Effect of PABPC1 on apoptosis in pancreatic cancer cells
The effect of PABPC1 on the apoptosis of pancreatic cancer cells was investigated by transfecting CFPAC-1 cells. The control-siRNA and PABPC1-siRNA were transfected into CFPAC-1 cells, respectively. After transfection for 48 h, apoptosis was determined using FCM. In addition, we used western blotting to detect the protein levels of cleaved-caspase3 and caspase3 and determined the cleaved-caspase3/caspase3 ratio. The results showed that PABPC1-siRNA significantly induced apoptosis in CFPAC-1 cells compared to the control siRNA group (Fig. 4A and B) and increased the expression of cleaved-caspase3 as well as the cleaved-caspase3/caspase3 ratio (Fig. 4C and D). These results indicate that the downregulation of PABPC1 influences the apoptotic process of CFPAC-1 pancreatic cancer cells by regulating the expression of cleaved-caspase3 and caspase3. This study reveals the potential role of PABPC1 in the regulation of apoptosis in pancreatic cancer cells.

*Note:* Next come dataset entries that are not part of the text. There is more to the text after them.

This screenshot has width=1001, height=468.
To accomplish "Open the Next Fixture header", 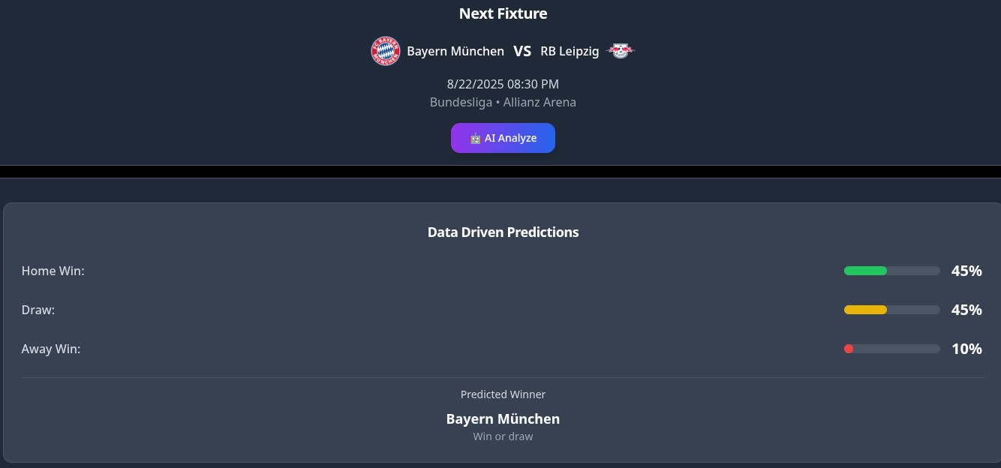I will coord(503,14).
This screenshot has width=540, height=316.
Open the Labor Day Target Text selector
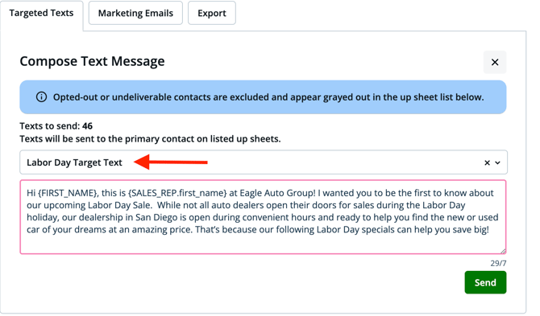pos(264,162)
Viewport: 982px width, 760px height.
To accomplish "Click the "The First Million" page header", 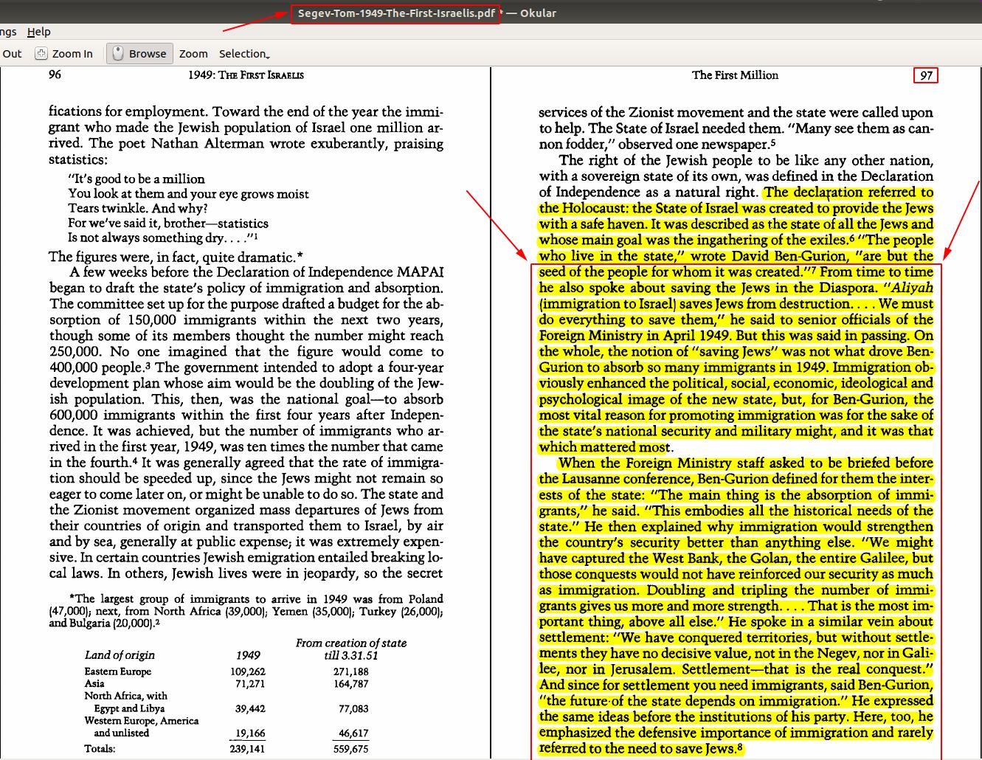I will [735, 75].
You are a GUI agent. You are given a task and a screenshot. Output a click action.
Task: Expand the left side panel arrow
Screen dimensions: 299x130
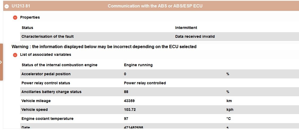click(1, 62)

Effect of PABPC1 on epithelial-mesenchymal transition (EMT) in pancreatic cancer cells
In pancreatic cancer cells, the EMT is closely associated with cell proliferation and apoptosis (Shao et al. 2020). To investigate the effect of PABPC1 on EMT in pancreatic cancer cells, we regulated the expression PABPC1 in transfection experiments using CFPAC-1 cells. The expression of apoptosis-related genes ( E-cadherin and N-cadherin) in pancreatic cancer cell lines was assessed using western blotting and RT-qPCR. As shown in Fig. 5, the PABPC1-siRNA group showed significantly increased expression of E-cadherin in CFPAC-1 cells and decreased expression of N-cadherin, suggesting that downregulation of PABPC1 has the potential to promote the transition of pancreatic cancer cells to a less aggressive phenotype.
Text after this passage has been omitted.